La lettera di Bertolini
"L'uscita dal Mondiale e la sconfitta sportiva che abbiamo vissuto mi hanno portato a riflessioni che ritengo importante condividere con tutte e tutti voi - ai apre la lettera di Bertolini -, proprio partendo da quella posizione di ripiegamento su se stessi che cerca di fare luce nelle ombre che rischiano di insinuarsi dentro di noi, imbruttendo la bellezza dell'esperienza vissuta". "Mi sono data il giusto tempo - continua - per osservare e ascoltare, non tanto i movimenti esterni e le critiche sommarie che vengono fatte in queste "sventurate" circostanze calcistiche, ma la complessità che sempre accompagna ogni criticità in una squadra.
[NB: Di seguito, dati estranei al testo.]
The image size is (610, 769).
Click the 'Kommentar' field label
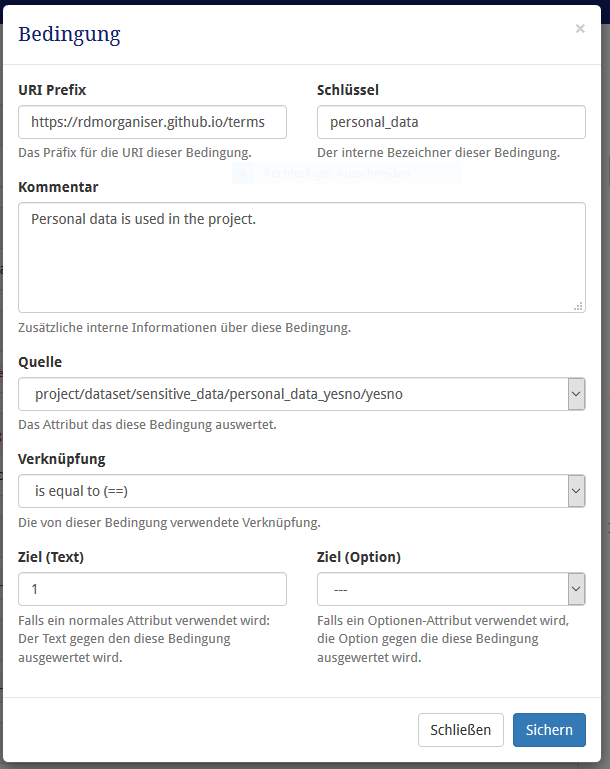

Il calcio - sottolinea - è una straordinaria metafora di vita, perché se visto a doppio senso di marcia sa creare ponti. Ponte anche nel passaggio tra vecchie e nuove generazioni, sul quale lasciare preziose eredità, con la consapevolezza e l'umiltà di saper lasciare il proprio posto, che non ci appartiene mai completamente, ma che ci vede passeggeri protagonisti solo se ci consideriamo di passaggio e non su troni acquisiti per un sempre". "Troppo ingenua e scontata - afferma poi - la ricerca di un capro espiatorio: non scordiamoci che quando si punta il dito verso qualcuno, le altre tre dita della nostra mano guardano verso di noi. Il rischio altrimenti è di giocare la partita contro noi stessi e non con noi stessi e con delle avversarie. Pertanto non sento nessun risentimento e non ho nessun motivo che mi spinga a sentirmi o cercare un colpevole. Ripenso alla mia storia sportiva lunga più di quarant'anni, densa di esperienze a più livelli, ricca di vissuti, di legami, di condivisioni e di competenze maturate non solo all'interno della scuola di Coverciano, ma all'interno soprattutto di tantissime relazioni. Quell'ancoraggio necessario, quando fuori imperversa la tempesta e tu hai bisogno di afferrarti saldamente".